:: Task requirements ::
#1 Decide whether each statement below agrees with the article on tuberculosis deaths at Las Vegas Valley hospitals. Answer yes or no for each, and quote the words of the article that settle it. (a) More than 200 people have been tested for tuberculosis. (b) The mother died at a hospital in Las Vegas. (c) The Health District's report gave the name of the woman.
#2 Write the next part of the article on tuberculosis deaths at Las Vegas Valley hospitals, starting after its last sentence.

:: Page excerpt ::
[Start of Attachment]

Updated 

Tuberculosis deaths raise exposure concerns at Las Vegas Valley hospitals


More than 200 people have been tested for tuberculosis and that number could double as the Southern Nevada Health District widens its investigation into a case of the infectious disease that killed a mother and her child, who died at a Las Vegas hospital.

Local health officials said Monday they were contacting others who should be tested for TB. By evening, staff had reached about half the parents of 140 infants who could have been exposed while in Summerlin Hospital Medical Center’s Level III neonatal intensive care unit from May 11 to Aug. 8.

An August report from the Health District says a woman who gave birth to premature twins in Clark County died from TB in July at a Southern California hospital. One twin died in June from “respiratory failure due to extreme prematurity,” according to the report.

The other twin lived until August, the report says, but succumbed to TB. The Health District did not name the woman or her babies in the report and a spokeswoman said the agency wouldn’t identify them because of privacy concerns.

Clark County coroner’s office records say 21-day-old Emma White died June 1 because she was extremely premature and her respiratory system failed. Records say 2-month-old Abigail White died Aug. 1 from tuberculosis.

[End of Attachment]

:: Listed entries ::

[Start of Attachment]

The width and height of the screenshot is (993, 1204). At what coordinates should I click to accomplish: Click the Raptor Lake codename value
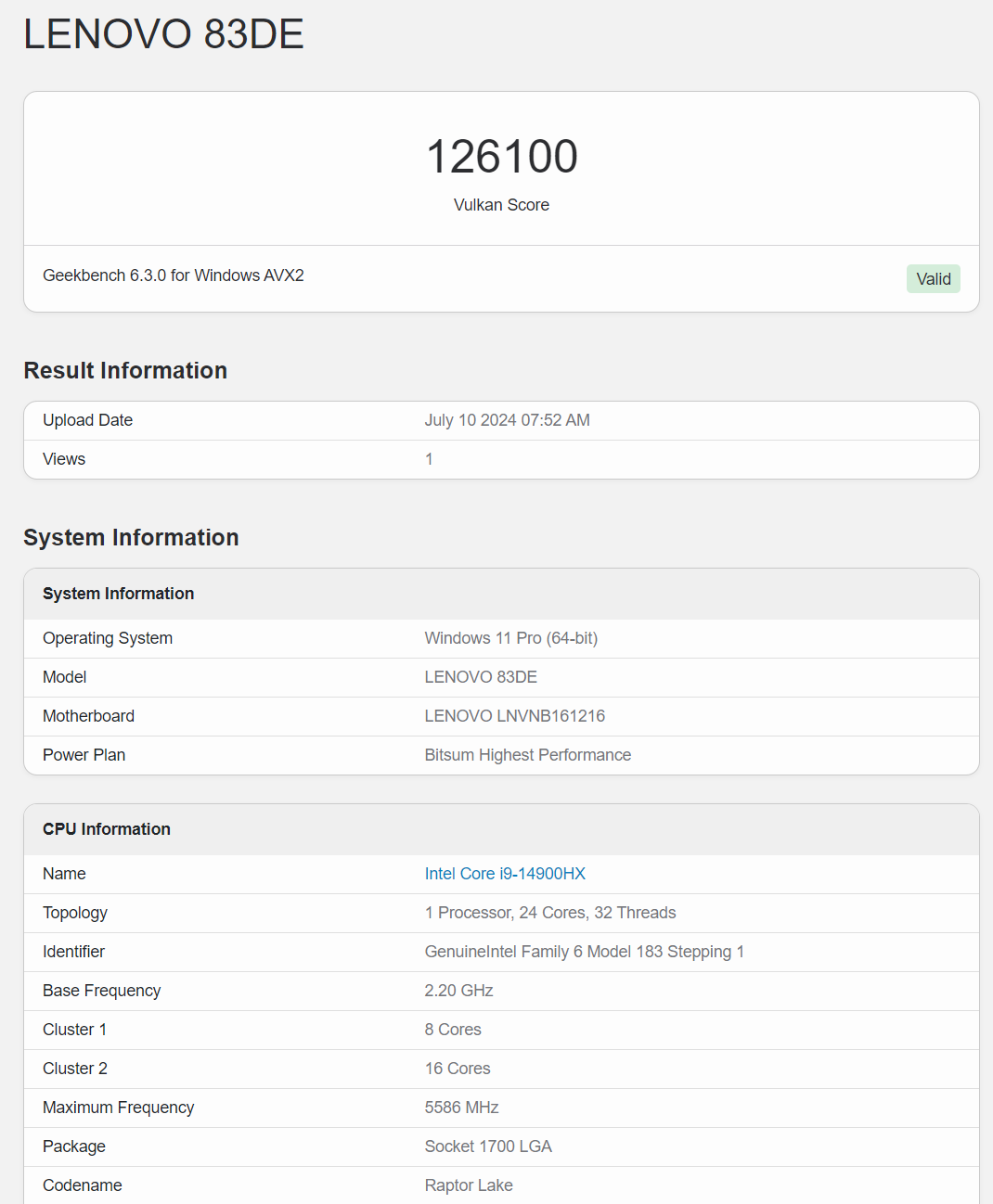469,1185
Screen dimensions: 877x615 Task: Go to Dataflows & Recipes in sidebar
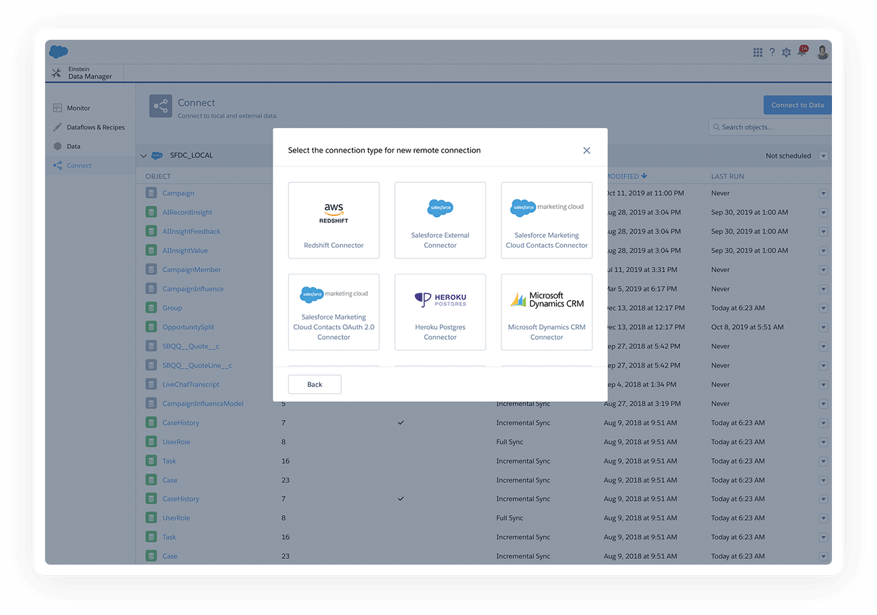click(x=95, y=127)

[End of Attachment]
[Start of Attachment]

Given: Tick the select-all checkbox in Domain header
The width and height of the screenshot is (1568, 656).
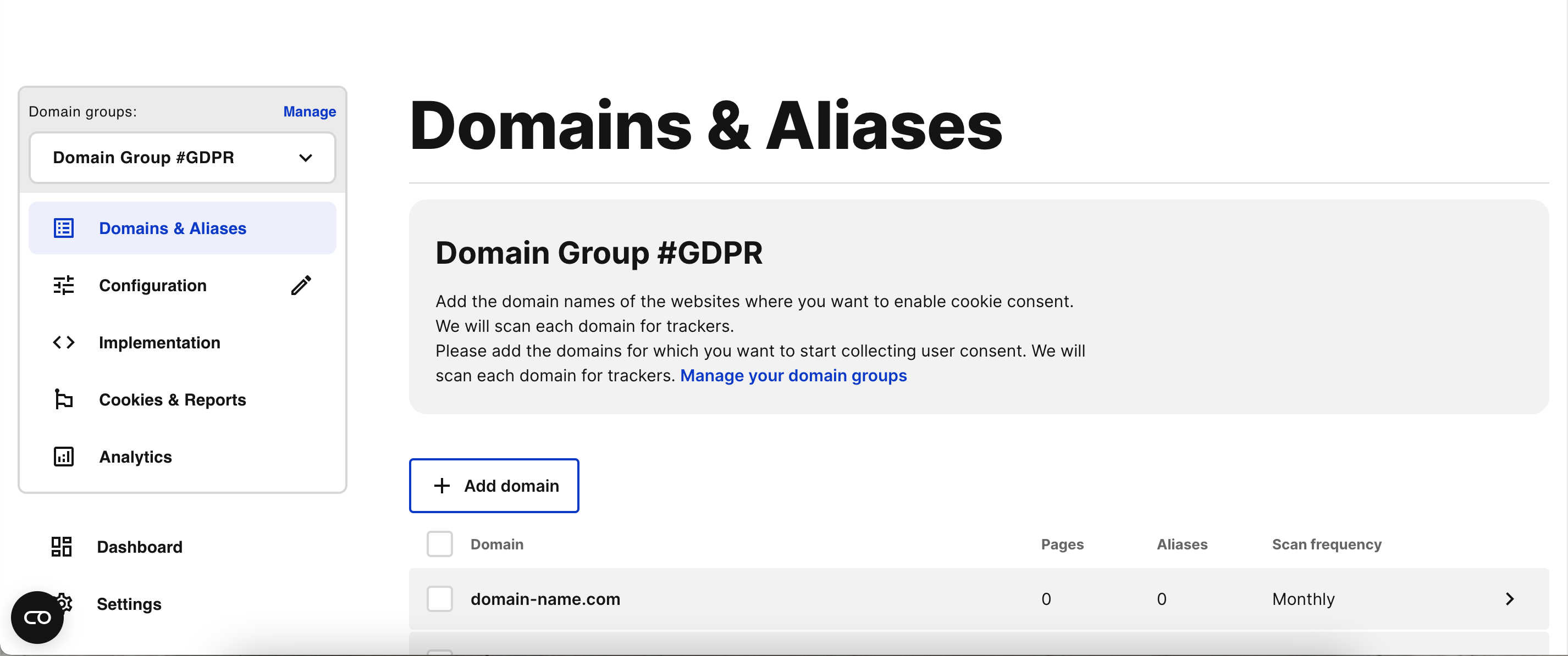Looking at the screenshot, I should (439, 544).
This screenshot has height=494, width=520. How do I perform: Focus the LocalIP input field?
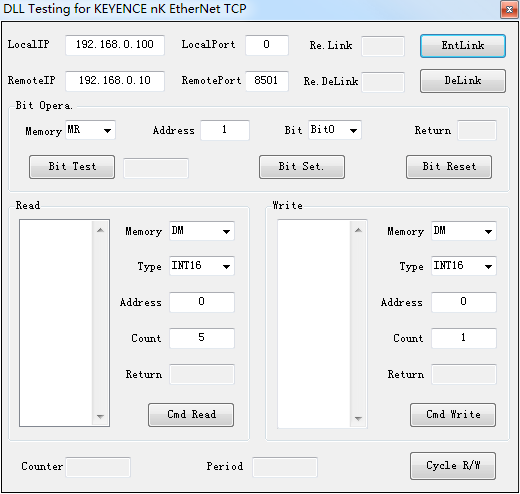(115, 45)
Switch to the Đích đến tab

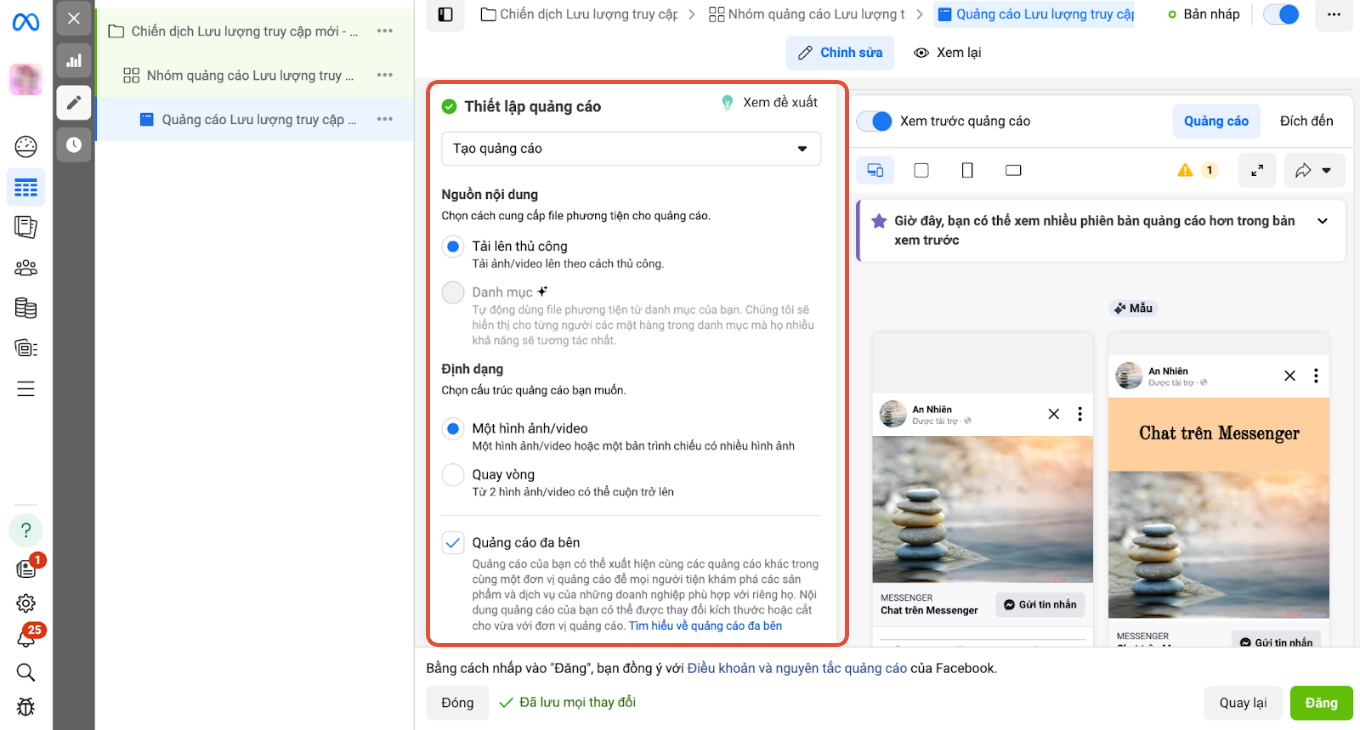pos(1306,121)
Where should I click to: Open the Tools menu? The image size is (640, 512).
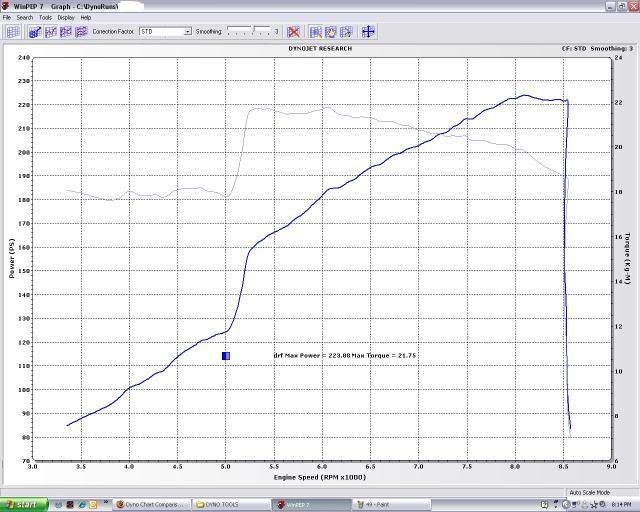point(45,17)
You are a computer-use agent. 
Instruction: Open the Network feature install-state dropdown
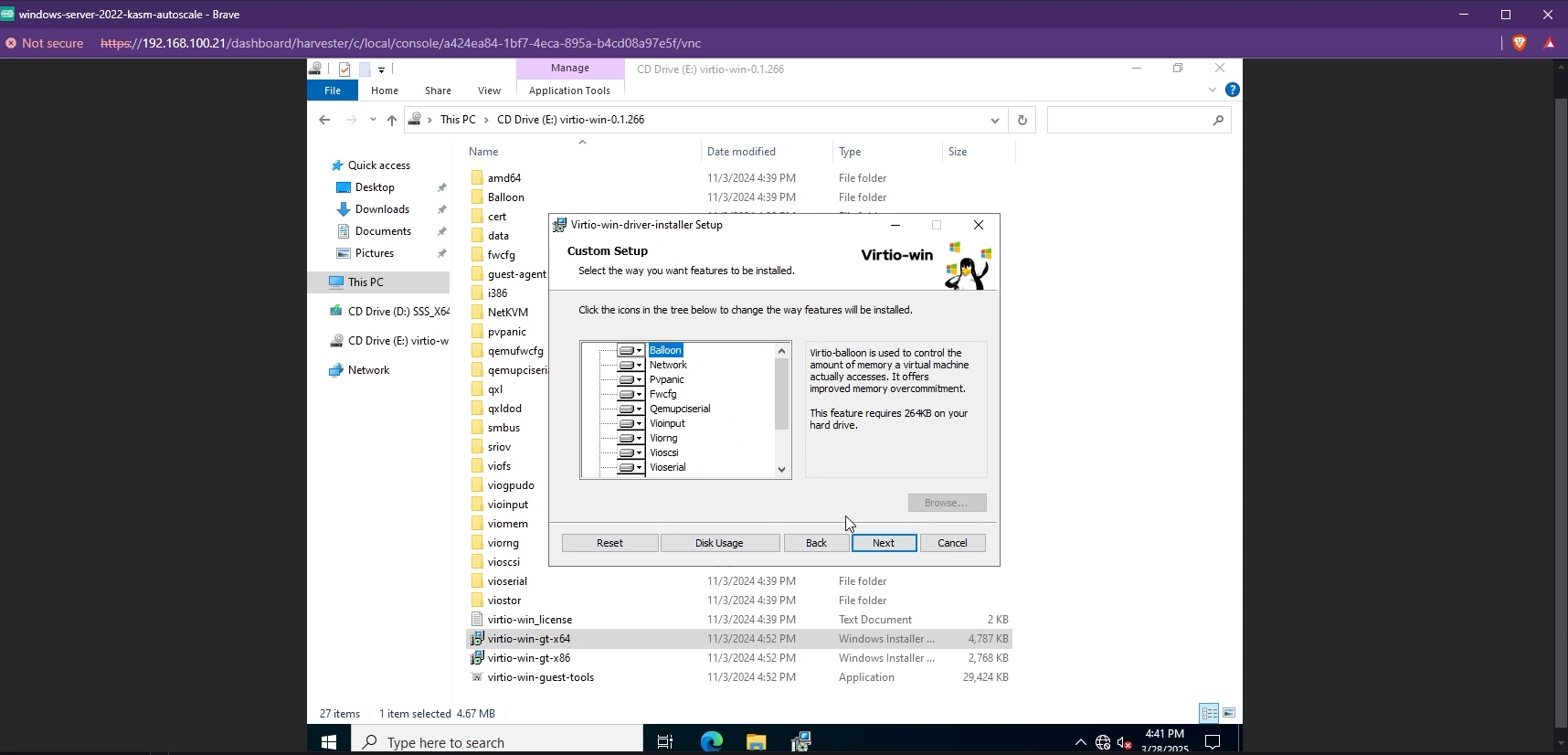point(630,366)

[End of Attachment]

:: Answers to the exercise ::
#1
(a) Yes: "More than 200 people have been tested for tuberculosis"
(b) No: "died from TB in July at a Southern California hospital"
(c) No: "The Health District did not name the woman or her babies in the report"

#2
The Health District got notice of the mother’s July death and informed Summerlin Hospital about the tuberculosis risk, said Dr. Joseph Iser, the district’s chief health officer. NICU staff immediately isolated the living twin from other babies in the unit for testing. Results came back positive for pulmonary tuberculosis. That means bacteria are spread through the lungs — by coughing, talking or sneezing.

The mother gave the baby TB, Iser said, either while in the womb or while giving birth.

Medical personnel didn’t test the twin who died in June for TB because it wasn’t a suspected cause at the time.

As of Aug. 22, the date of the Health District’s report, 155 Summerlin Hospital staffers and at least 69 friends and family members of the mother had been tested for TB. By Monday, Iser said the Health District, with assistance from the Centers for Disease Control and Prevention, was pushing for additional testing out of “an abundance of caution.”

“I don’t believe that we’ll have many — if any — exposures that turn out to be positive for tuberculosis,” Iser said. Someone who visited Summerlin Hospital a few times while the infected baby was there probably is not at risk, Iser said.

At least one NICU staffer was infected, Iser said, but has since recovered.

The Health District’s August report said the mother of the twins gave birth at a Clark County hospital, but did not identify the facility. A Health District spokeswoman said those who came in contact with the mother at that site also would be urged to take TB tests.

About 400 babies a year enter Summerlin Hospital’s Level III NICU, according to the Valley Health System, which operates five medical centers in the Las Vegas Valley. The hospital stressed Monday that it takes multiple levels of precautions against spreading germs, including washing hands, wearing protective gowns, gloves and masks and rigorous cleaning and disinfecting.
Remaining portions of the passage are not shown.